I'm wondering if I add some of my oil based extracts to a 7 minute frosting if it will end in disaster? I believe so, but you know there is meringue buttercreams where fat is added to the whipped egg whites and it eventually comes together, but is it the same with a teaspoon of an extract? Will it curdle and end up in the sink instead of on a cake?

Also, can you add pumpkin puree to 7 minute? Strawberry puree? White chocolate, milk chocolate? Citrus juice? Powdered milk? Peanut butter? Lemon curd? What about making it with whole eggs instead of just the whites?

And what if I added butter one Tablespoon of butter at a time, would it turn into a meringue buttercream?
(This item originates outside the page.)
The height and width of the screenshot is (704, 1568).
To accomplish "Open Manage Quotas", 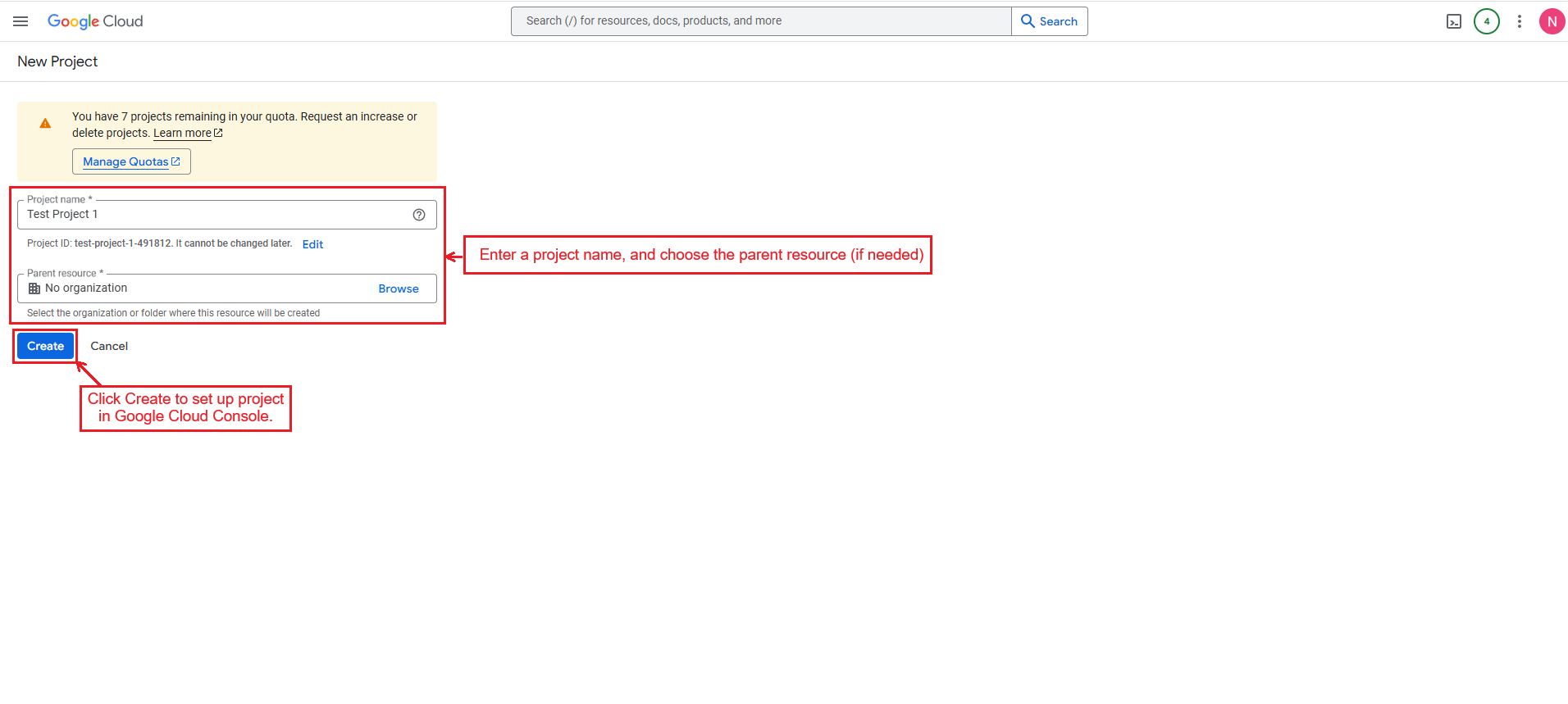I will click(x=131, y=161).
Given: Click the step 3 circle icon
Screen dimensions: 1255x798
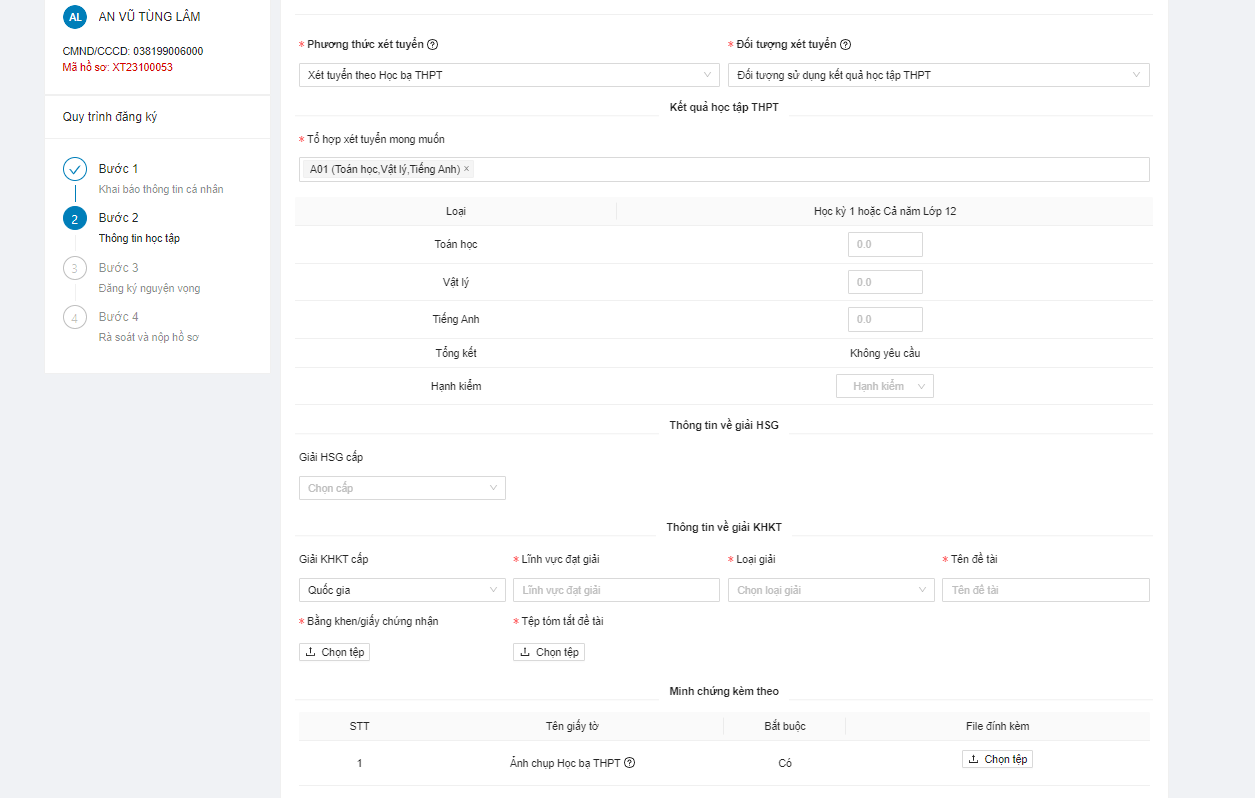Looking at the screenshot, I should click(75, 268).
I have made meringue buttercreams before and I don't like how it tastes like your eating a stick of butter, but I'm just curious. I really need to experiment. Would love to hear what you have to say! Thanks


----------



## vohrtex (Apr 21, 2009)

Adding butter to at the end is pretty much how a swiss meringue buttercream works, as long as you do it off of the heat and let it cool a bit first. I believe, and someone might correct me, that the butter in a buttercream has never actually melted, just really softened. So the liquid of an oil extract might react differently. Best bet would be to try it. The worst thing you do is sacrifice 2 or 3 egg whites and some sugar.

As for buttercreams, there are many different recipes. Look for something less intense. I hate the style of Magnolia Bakery, which does taste like sugar and butter. it makes my teeth hurt. But there are much "softer" recipes. I like the this one from Martha, which you can easily halve: http://www.marthastewart.com/recipe/meringue-buttercream-frosting-for-buttercream-flowers

The great thing about buttercream is you can add all the things you want (purees, melted chocolate, peanut butter) more easily than you can to a 7 minute frosting. Chocolate can just be mixed into buttercream in the kitchenaid, while with the 7 minute you are making a chocolate meringue, which requires a much more delicate folding.

Did I help?


----------